Biohazard
□彼岸花の涙
2ページ/4ページ
「…最期くらい、レオンを守りたいの。好きな人を守って死ねるなら、本望だよ」
彼がひゅっと息をのむのがわかった。
その目は、これでもかと言わんばかりに見開かれている。
「……モエミ、それは、」
「なんだか私、ずるいね。言い逃げなんて」
くすり、と笑みをこぼす。
無理に笑ってること、レオンにばれないように。
……目頭が、熱くなっていく。
ほんとはまだ、生きていたい。

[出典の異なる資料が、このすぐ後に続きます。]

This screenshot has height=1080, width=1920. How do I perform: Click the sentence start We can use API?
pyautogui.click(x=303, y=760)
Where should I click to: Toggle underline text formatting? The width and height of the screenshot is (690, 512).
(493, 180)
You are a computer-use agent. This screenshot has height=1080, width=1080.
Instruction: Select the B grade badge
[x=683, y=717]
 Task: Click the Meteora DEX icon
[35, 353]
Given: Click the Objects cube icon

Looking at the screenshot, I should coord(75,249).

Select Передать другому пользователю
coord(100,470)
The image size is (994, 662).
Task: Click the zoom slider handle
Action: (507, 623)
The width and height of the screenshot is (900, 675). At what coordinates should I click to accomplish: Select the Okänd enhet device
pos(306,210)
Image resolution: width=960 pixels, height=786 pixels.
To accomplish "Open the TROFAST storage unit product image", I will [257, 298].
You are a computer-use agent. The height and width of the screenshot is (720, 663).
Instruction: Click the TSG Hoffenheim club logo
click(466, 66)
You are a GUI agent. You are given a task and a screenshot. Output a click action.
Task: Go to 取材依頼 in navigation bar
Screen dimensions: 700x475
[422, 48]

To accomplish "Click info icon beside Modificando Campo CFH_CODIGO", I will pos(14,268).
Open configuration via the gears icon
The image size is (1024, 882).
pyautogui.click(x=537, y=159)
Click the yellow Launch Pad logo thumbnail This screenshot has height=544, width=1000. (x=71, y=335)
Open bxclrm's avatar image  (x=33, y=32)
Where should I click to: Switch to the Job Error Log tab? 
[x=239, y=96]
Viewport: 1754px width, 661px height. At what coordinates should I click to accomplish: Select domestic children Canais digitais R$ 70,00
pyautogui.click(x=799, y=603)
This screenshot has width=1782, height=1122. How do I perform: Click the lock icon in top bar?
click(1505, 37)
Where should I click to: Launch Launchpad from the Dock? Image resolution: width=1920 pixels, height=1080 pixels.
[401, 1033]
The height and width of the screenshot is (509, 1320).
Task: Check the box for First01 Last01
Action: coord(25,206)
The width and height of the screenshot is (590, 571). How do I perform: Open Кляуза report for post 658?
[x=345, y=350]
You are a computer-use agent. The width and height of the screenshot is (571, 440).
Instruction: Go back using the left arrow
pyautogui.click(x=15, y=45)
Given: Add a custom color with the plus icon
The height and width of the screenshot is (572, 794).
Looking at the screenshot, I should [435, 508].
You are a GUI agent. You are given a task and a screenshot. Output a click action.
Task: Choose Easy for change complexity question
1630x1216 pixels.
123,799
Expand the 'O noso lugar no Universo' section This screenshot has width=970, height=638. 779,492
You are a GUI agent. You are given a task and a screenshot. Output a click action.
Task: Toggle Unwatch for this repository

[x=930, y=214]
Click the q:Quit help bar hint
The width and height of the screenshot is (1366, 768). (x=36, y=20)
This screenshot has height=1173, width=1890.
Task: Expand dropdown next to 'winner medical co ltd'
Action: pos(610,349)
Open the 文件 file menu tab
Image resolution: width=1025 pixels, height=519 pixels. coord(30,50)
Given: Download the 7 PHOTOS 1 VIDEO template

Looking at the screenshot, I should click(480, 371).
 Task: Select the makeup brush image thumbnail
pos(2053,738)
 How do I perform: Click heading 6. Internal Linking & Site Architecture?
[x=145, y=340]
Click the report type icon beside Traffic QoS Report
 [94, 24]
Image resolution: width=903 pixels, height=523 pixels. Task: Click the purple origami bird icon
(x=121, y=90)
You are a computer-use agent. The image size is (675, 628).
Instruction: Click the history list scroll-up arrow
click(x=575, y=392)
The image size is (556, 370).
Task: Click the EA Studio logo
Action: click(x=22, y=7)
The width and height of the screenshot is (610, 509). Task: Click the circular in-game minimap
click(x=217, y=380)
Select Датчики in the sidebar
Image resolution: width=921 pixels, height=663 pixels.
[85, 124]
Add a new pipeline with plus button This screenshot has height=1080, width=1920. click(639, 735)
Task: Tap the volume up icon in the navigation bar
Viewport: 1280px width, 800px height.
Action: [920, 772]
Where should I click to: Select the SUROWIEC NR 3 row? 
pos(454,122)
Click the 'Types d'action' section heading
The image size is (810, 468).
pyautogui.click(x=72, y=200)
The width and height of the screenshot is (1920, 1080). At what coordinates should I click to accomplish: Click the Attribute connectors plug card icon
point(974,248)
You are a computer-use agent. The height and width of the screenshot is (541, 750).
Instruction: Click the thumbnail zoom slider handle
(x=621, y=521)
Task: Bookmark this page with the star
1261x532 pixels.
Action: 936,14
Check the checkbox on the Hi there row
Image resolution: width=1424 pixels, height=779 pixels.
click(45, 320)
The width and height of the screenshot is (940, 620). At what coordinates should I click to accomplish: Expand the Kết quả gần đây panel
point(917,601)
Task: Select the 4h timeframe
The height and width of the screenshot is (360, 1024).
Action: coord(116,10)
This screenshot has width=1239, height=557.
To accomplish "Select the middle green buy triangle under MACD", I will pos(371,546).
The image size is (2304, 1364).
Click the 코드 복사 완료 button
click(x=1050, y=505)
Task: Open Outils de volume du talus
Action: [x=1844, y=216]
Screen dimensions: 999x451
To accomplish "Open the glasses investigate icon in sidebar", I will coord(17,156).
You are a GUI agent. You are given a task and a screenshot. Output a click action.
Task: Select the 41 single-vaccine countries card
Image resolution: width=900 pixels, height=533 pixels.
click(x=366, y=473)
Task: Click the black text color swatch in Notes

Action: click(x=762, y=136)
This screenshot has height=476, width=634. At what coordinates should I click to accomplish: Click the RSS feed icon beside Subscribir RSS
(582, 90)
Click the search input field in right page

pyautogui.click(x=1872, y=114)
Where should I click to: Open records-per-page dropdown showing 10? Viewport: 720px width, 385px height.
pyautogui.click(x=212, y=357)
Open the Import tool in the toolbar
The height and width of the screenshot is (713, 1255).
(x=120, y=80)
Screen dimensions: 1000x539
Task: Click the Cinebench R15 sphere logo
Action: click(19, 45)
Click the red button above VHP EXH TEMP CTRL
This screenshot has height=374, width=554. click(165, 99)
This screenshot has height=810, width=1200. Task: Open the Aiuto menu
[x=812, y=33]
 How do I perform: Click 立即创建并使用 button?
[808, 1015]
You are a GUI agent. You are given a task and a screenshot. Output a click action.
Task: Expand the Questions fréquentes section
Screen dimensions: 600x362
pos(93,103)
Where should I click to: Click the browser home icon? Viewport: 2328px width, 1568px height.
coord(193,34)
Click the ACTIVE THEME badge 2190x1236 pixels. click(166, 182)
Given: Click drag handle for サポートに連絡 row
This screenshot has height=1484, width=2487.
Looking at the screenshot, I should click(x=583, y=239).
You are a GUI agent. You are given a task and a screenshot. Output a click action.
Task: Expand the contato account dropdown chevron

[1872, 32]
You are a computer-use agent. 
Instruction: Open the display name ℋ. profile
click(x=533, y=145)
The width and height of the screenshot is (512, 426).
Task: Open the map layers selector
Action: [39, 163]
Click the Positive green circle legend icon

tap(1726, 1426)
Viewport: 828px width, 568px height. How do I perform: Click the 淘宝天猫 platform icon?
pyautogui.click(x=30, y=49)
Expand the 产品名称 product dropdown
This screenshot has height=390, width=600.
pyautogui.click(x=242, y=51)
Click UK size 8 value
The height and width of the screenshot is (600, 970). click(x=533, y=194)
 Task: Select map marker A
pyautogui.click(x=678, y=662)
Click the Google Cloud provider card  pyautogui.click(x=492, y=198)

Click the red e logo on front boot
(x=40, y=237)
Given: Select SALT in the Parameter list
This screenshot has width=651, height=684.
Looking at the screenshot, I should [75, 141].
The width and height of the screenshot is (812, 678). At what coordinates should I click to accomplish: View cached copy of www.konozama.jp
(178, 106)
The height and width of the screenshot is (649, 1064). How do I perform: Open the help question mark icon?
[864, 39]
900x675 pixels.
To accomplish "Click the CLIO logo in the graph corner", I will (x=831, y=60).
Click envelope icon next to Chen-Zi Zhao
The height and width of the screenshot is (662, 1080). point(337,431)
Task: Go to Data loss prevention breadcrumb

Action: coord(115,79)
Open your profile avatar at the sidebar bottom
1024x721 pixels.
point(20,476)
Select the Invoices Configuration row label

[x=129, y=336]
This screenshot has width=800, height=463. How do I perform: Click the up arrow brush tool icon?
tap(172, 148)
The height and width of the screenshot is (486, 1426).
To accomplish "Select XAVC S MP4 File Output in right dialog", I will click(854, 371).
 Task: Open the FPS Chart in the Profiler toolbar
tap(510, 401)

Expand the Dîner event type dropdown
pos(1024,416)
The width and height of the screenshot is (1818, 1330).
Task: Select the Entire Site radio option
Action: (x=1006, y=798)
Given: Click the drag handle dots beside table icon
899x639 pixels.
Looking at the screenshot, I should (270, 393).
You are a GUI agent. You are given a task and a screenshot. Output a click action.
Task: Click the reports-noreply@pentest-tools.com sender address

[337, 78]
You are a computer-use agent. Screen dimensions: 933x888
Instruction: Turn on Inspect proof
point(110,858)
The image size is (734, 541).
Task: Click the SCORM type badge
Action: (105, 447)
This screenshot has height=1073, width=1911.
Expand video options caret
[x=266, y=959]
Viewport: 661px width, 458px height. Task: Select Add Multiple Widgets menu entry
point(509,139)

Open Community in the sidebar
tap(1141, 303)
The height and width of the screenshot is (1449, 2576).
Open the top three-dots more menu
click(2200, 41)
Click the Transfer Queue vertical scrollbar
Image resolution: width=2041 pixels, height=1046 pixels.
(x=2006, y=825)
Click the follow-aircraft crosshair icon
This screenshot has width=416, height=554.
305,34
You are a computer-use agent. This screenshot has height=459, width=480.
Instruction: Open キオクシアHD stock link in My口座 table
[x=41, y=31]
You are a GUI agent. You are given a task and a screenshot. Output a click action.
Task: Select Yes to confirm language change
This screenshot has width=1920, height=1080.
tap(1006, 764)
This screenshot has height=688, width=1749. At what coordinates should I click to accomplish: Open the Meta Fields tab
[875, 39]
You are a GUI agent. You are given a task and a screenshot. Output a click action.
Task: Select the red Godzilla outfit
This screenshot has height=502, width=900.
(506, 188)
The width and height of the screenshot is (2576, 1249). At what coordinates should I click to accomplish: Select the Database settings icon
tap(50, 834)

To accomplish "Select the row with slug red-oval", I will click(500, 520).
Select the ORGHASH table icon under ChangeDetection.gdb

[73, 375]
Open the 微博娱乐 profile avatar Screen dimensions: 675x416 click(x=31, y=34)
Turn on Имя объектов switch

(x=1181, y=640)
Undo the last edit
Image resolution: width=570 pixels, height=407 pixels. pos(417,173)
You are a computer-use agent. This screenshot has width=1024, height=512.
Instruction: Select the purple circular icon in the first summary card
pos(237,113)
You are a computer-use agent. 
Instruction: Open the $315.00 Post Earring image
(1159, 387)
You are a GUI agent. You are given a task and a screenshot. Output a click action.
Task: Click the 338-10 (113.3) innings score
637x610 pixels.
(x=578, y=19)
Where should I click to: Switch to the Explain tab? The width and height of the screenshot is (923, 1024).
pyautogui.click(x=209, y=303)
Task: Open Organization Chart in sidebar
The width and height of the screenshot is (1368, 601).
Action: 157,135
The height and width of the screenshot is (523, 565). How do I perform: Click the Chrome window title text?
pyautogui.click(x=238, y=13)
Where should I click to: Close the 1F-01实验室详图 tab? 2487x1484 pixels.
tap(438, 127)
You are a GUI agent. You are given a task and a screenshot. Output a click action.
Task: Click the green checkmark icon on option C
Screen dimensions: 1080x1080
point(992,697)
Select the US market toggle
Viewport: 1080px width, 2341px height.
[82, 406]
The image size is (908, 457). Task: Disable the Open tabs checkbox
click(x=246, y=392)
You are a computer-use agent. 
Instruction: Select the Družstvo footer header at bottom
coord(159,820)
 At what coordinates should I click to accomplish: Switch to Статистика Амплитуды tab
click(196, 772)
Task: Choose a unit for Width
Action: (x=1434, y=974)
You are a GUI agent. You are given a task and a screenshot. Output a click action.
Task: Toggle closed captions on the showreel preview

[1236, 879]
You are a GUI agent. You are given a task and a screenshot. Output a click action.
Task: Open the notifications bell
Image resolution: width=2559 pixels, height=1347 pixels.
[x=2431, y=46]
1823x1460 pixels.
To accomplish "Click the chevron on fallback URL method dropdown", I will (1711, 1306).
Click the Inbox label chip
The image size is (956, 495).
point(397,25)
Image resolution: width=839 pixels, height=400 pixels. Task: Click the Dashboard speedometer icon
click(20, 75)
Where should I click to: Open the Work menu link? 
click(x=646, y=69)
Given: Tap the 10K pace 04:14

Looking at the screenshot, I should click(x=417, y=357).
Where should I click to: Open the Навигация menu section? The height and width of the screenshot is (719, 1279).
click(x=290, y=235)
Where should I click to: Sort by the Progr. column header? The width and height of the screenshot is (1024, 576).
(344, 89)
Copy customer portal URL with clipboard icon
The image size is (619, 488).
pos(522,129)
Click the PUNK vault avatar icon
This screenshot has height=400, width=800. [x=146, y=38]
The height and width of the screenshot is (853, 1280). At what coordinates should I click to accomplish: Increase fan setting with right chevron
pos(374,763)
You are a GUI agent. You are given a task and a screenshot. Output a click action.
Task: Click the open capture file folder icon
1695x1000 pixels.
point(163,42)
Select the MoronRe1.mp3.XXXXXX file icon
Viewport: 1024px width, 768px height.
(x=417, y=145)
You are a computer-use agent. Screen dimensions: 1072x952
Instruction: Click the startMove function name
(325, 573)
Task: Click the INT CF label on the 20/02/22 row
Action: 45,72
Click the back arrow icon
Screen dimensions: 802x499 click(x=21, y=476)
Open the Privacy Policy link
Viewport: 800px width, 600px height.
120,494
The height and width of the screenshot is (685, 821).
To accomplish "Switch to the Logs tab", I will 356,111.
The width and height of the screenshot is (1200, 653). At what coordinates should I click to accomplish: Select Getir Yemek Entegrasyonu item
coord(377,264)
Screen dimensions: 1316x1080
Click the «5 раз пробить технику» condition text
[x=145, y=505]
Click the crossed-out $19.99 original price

レオンと一緒にいたい。
だけどそれ以上に、レオンを傷つけたくない。
ゾンビに成り果てた自分が彼を傷つけるなんて。
そんなの嫌。絶対に。
涙がこぼれてしまう前に、私はくるっと彼に背を向けた。
「……行って、レオン。生きて。数時間だったけど、あなたといれて、幸せだった」
一筋、私の目尻から頬を伝った。
「……………。」
「ありがとう」
ぽたりと、雫が地面にシミをつくる。
だけど、本当に、幸せだった。
「……モエミ…」
ジャリ、と音がした。
―――あぁ、彼が行ってしまう
――胸が、苦しい。
瞬間、ギュッと後ろから抱きしめられた。